В соответствии с такой теорией, длительное время в медицине на первом месте были методы лечения рака, которые устраняли симптомы болезни, возникшей в следствии внешнего воздействия.

Для лечения рака за столетие было создано и применено несколько методов, которые сегодня всем нам известны:

• хирургическая операция по удалению опухоли;
• далее, лучевая терапия онкологии;
• и наконец, химиотерапия.

И что мы видим с вами — что изменилось в онкологии за прошедших сто лет?

Самое главное это то, что данные методы лечение рака , хоть и являются фундаментальными способами лечения, но всё же они не вылечивают рак и не устраняют причину рака, а только частично убирают симптомы болезни в виде опухоли, и то, очень часто онкология возвращается в виде метастаз.
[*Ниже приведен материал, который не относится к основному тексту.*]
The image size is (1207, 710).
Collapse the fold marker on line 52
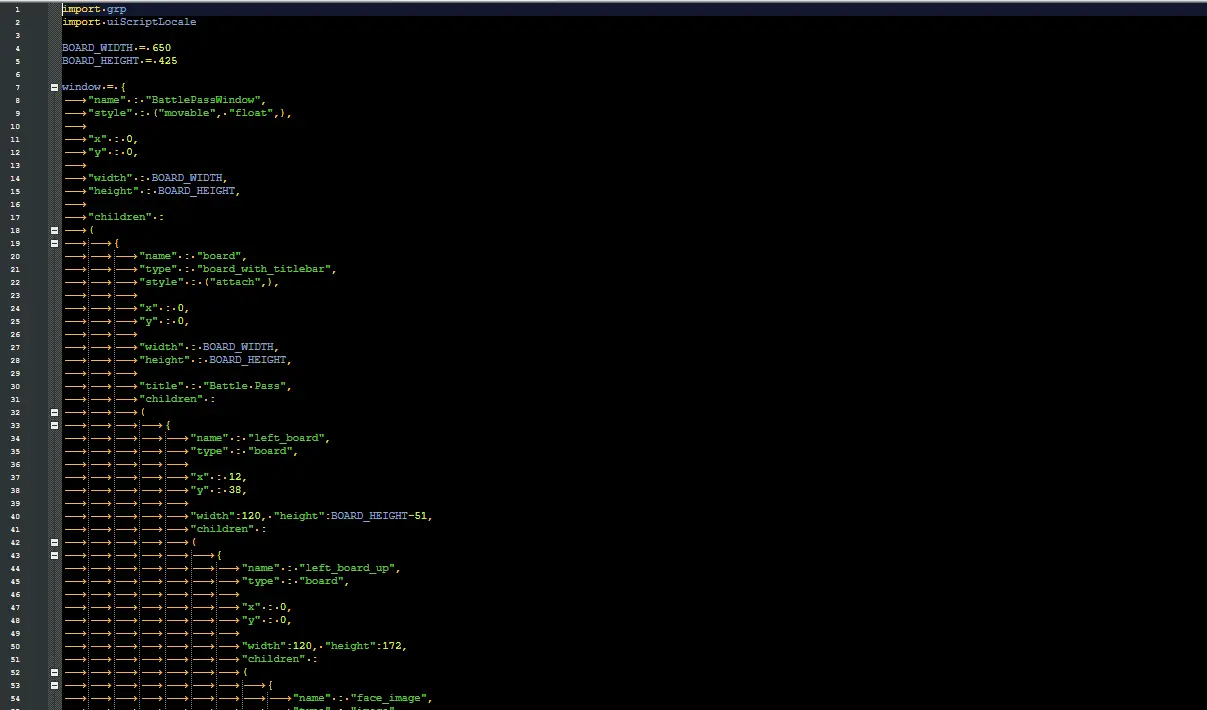(x=54, y=672)
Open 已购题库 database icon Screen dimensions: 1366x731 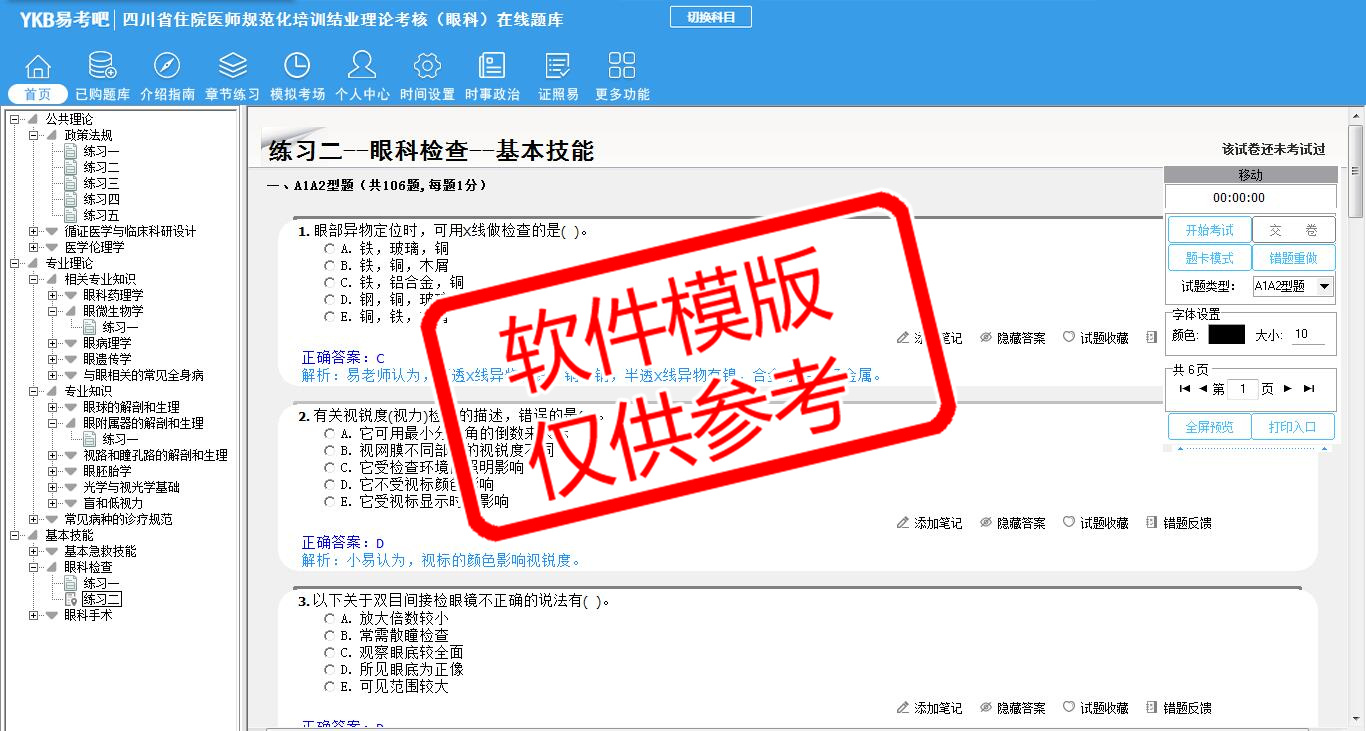coord(102,67)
Но, оказывается, что существовала совершенно другая теория возникновения рака и, соответственно, другие методы
лечения рака.

Это направление в медицине появилось благодаря исследователям Клоду Бернару и Антуану Бешампу. Их теория базировалась на том, что организм человека имеет встроенные с рождения возможности самовосстановления на самом высоком уровне, а так же имеет функции самозащиты.

Что это значит? Это значит, что сам организм может справиться и с инфекцией, и с раком — всё уже есть в нашем организме, просто организм ослабил свою защиту по некоторым причинам и ему нужно просто помочь восстановить её.

Внутренняя защита организма — это ничто иное, как иммунитет, который отвечает за контроль иммунного состояния организма и защиту от любых заболеваний, в том числе и онкологией.

В случае, когда происходит снижение защитных функций иммунитета, то снижается и противораковая защита организма и, в итоге, может возникнуть рак.

Значит из этой теории вытекает вывод: в организме нужно поддерживать нормальный иммунитет.

Возникает вопрос: что может сделать человек, чтобы помочь ослабленному иммунитету в борьбе с самым сильным и опасным заболеванием рак?

Современные врачи онкологи говорят, что нужно активировать противоопухолевый иммунный ответ, и тем самым человек сможет усилить свой иммунитет и победить рак.

На сегодняшний день в онкологии существует большое количество различных методов активизации противоопухолевого иммунного ответа.

Один из самых новых методов активизации иммунного ответа использует так называемые белки теплового шока. Эти белки были открыты ещё в начале шестидесятых годов итальянским учёным исследователем Ритоссой.

Он долго изучал и ставил различные опыты на плодовых мушках дрозофилах.

В своих опытах он выявил, что если нагреть дрозофилу, то через некоторое время в организме мушки появлялось большое количество белков, которые были названы белками теплового шока.

Ритосса выяснил, что белки участвуют в многих внутриклеточных функциях — это сборка белков, внутриклеточная сигнализация, защита клеток от токсичных воздействий.

Но, самое главное то, что белки теплового шока участвуют в активации противоопухолевого иммунного ответа в организме.

Существует большое семейство белков, которые различаются по молекулярной массе. Измеряется молекулярная масса килодальтонами. Есть, например, белок теплового шока с молекулярной массой HSP 27 килодальтон, есть с массой 40, 60, 90 килодальтон.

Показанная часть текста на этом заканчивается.